There are approximately 2.5 million drivers on Ireland's roads, of whom some 250,000 are learner drivers.
In recent years, the number of learner drivers involved in fatal crashes has declined, as has the ratio of learner drivers involved in such crashes relative to qualified drivers – that is, those with full driving licences.
In 2005 and 2006, for instance, learner drivers were involved in 9.9 per cent and 11.9 per cent of fatal crashes respectively each year, giving an average of 10.4 per cent – very close to the 10 per cent ratio between learner drivers to qualified drivers.
By 2013, however, the percentage of learner drivers involved in fatal crashes had fallen to 2.8 per cent of all such crashes.
There has been a dramatic fall also in the number of unaccompanied learner drivers involved in fatal crashes, that is, the number of learner drivers who did not have a full-licence holder with them in the vehicle when the crash occurred.
The number has fallen from 33 in 2005 to five in 2013.
Equally, the number of learner drivers who were accompanied by a qualified driver when they were involved in a fatal collision has fallen from nine in 2005 to just one in 2013.
Improvements revealed in those statistics may be traced directly to compliance with, and enforcement of, tightened laws governing new drivers in recent years, including the introduction of mandatory driving lessons for learner drivers, which came in in 2010.
There is no such thing anymore as a provisional licence, for instance. There is now only the Learner Permit. The distinction is seen as important: there is only one type of driving licence and it is the driving licence, not a provisional, or “kind-of”, driving licence.
The learner driver therefore does not have a driving licence of any sort, provisional or otherwise.

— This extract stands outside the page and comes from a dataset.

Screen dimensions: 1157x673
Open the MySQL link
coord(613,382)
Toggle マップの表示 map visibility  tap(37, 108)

They have a Learner Permit, which is an explicit statement that they are learning to drive, under a temporary permission.
Twelve lessons
A holder of a Learner Permit must take 12 driving lessons with an approved instructor before applying for a driving test to get a driving licence and they may not apply for a driving test within the first six months of holding their Learner Permit. This gives the learner a minimum period within which they can take their 12 lessons.

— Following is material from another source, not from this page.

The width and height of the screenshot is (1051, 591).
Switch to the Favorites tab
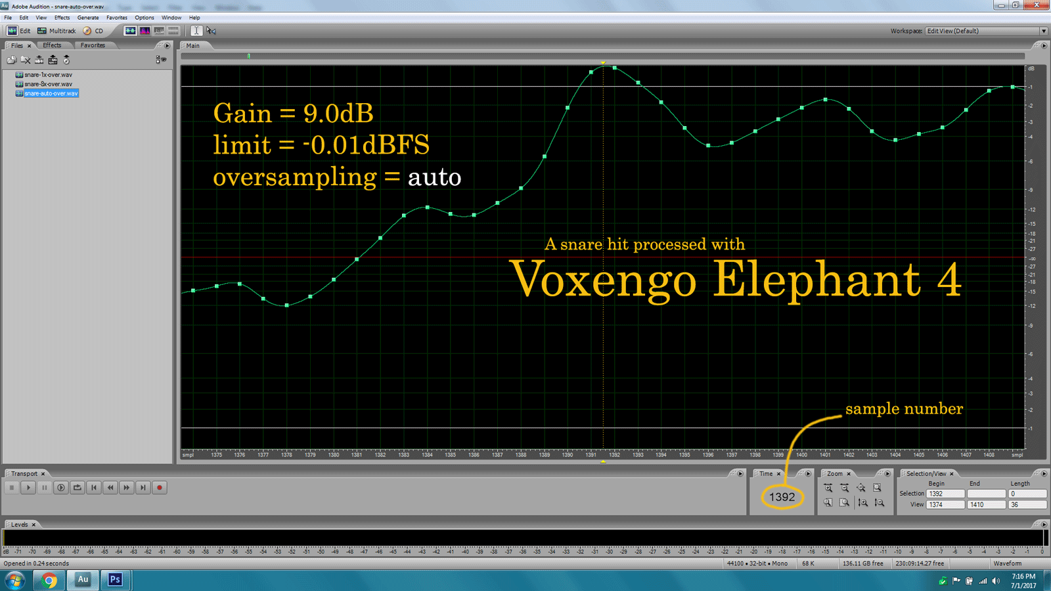click(93, 45)
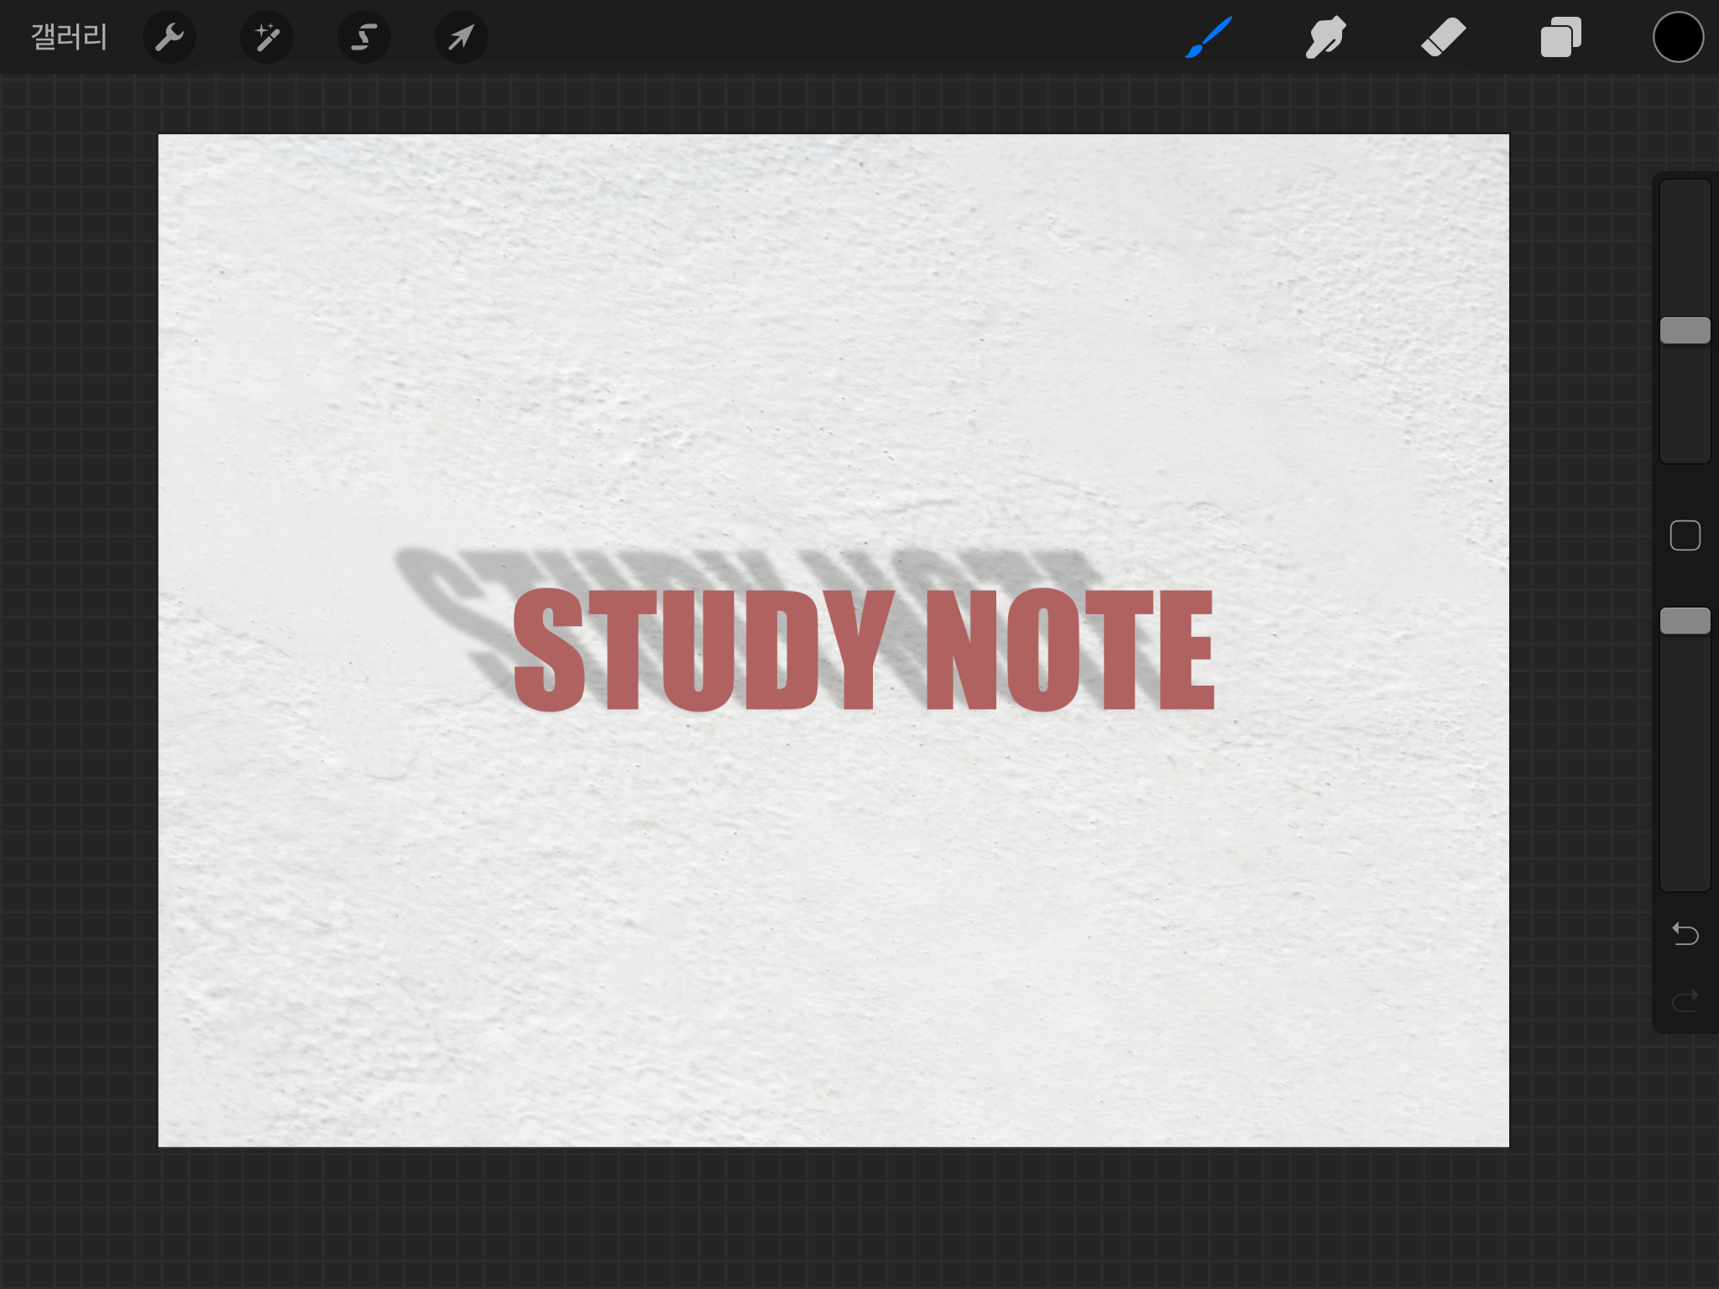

If a driving test is passed, the new driver will have a driving licence but will be classified as a novice driver for two years and must, for those two years, display an N sign on their vehicle.
Learner drivers must also display an L sign on their vehicle. By law, such signs must be a red letter on a white background and must be 15cm square. Those learner drivers who trim their L or novice N signs to remove the white to make them, presumably, less visible, are breaking the law.

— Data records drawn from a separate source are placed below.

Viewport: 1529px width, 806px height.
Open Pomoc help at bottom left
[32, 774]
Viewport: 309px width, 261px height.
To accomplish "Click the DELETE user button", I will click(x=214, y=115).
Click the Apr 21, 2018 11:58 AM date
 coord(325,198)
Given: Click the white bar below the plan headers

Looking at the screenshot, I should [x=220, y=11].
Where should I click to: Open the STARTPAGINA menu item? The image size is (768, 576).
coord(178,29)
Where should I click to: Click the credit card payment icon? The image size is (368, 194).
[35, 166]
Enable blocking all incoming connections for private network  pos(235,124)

A learner driver arriving to take the driving test and displaying a molested L sign will be refused the test.
Learner drivers are also subject to a more stringent blood-alcohol threshold, should they choose to drink and drive. Learner drivers, and novice drivers as well, may not drive with a blood-alcohol reading about 20mg of alcohol per 100 millilitres of blood.
This is, in effect, zero blood-alcohol. The level for fully licensed drivers is 50mg of alcohol per 100ml of blood.
The reason for applying the lower blood-alcohol threshold to novice drivers is that research shows that drivers who live with such a restriction for two years are more likely than not to adhere to a no drinking and driving approach thereafter.
Since August 2014, learner drivers who gain just seven penalty points will lose their permit, compared to qualified drivers who lose their licence after having 12 points imposed against them.
So far this year, to the end of October, more than 10,000 penalty points have been applied to learner and novice drivers. They include 6,148 points against learner drivers driving without a qualified driver being with them, 3,550 points for not displaying an L sign and 288 for not displaying an N sign.